**EXTRACT**
>>

US President Barack Obama has signed in a wave of steep spending cuts that will take $85bn (£56bn) from the US federal budget this year.
The Sequester cuts were designed to be so fearful that they would force the warring Democratic and Republican parties into reaching a compromise between taxing the rich and slashing the Medicare and Medicaid programmes that would begin to tackle the US’ massive $16.6 trillion of state debt.
However, there has been no compromise.
Obama said of the Republicans: ‘They’ve allowed these cuts to happen because they refuse to budge on closing a single wasteful loophole to help reduce the deficit.’
He warned the cuts will reduce US economic growth by half of 1% and cost 750,000 jobs, declaring: ‘We shouldn’t be making a series of dumb, arbitrary cuts to things that businesses depend on and workers depend on.’
The sequester was drawn up in mid-2011 as Congress and the White House clashed over raising the debt ceiling and how to slash the huge US deficit.
Republicans wanted the end of Medicare and Medicaid spending while Democrats insisted that there had to be additional taxes of the super-rich to appease the workers.
After the failure to agree, the incoming defence secretary Chuck Hagel has already warned that, ‘We intend to issue preliminary notifications to thousands of civilian employees who will be furloughed,’ that is, put on permanent holiday without pay.
Defence officials say 800,000 civilian employees will have their working week reduced.

<<

**YOUR ASSIGNMENT**
Reproduce the above report on the sequester spending cuts in full, word for word.

**DATA EXCERPT**
>>

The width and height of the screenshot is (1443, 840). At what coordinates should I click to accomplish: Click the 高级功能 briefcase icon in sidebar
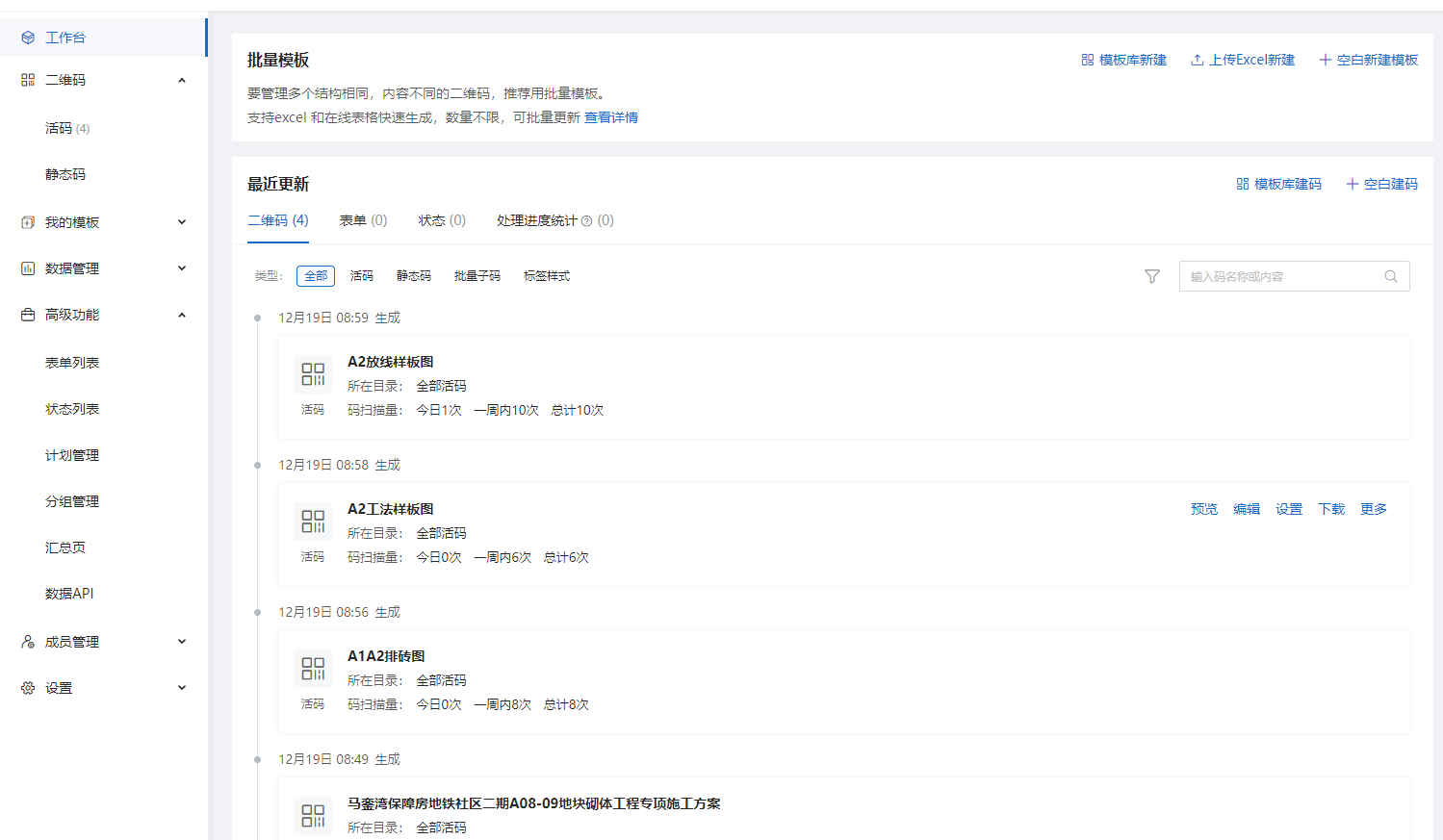(26, 314)
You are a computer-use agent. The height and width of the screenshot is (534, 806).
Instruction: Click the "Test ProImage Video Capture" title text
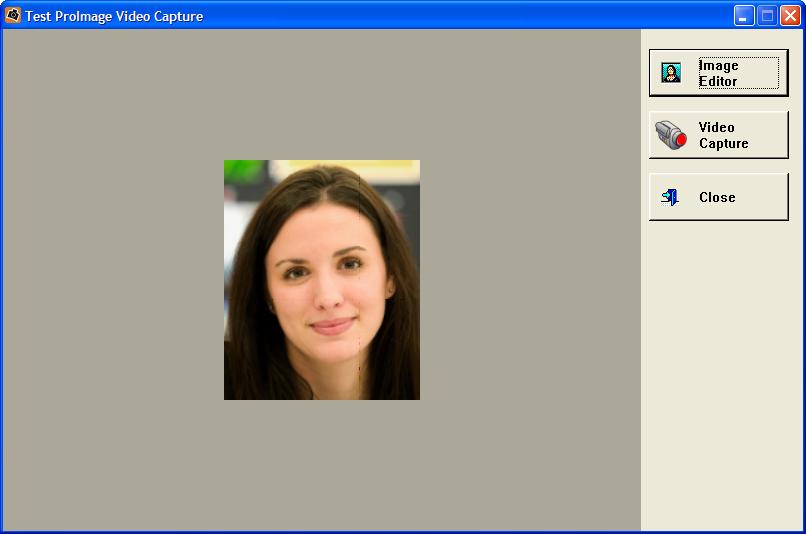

<<

**OUTPUT**
US President Barack Obama has signed in a wave of steep spending cuts that will take $85bn (£56bn) from the US federal budget this year.
The Sequester cuts were designed to be so fearful that they would force the warring Democratic and Republican parties into reaching a compromise between taxing the rich and slashing the Medicare and Medicaid programmes that would begin to tackle the US’ massive $16.6 trillion of state debt.
However, there has been no compromise.
Obama said of the Republicans: ‘They’ve allowed these cuts to happen because they refuse to budge on closing a single wasteful loophole to help reduce the deficit.’
He warned the cuts will reduce US economic growth by half of 1% and cost 750,000 jobs, declaring: ‘We shouldn’t be making a series of dumb, arbitrary cuts to things that businesses depend on and workers depend on.’
The sequester was drawn up in mid-2011 as Congress and the White House clashed over raising the debt ceiling and how to slash the huge US deficit.
Republicans wanted the end of Medicare and Medicaid spending while Democrats insisted that there had to be additional taxes of the super-rich to appease the workers.
After the failure to agree, the incoming defence secretary Chuck Hagel has already warned that, ‘We intend to issue preliminary notifications to thousands of civilian employees who will be furloughed,’ that is, put on permanent holiday without pay.
Defence officials say 800,000 civilian employees will have their working week reduced.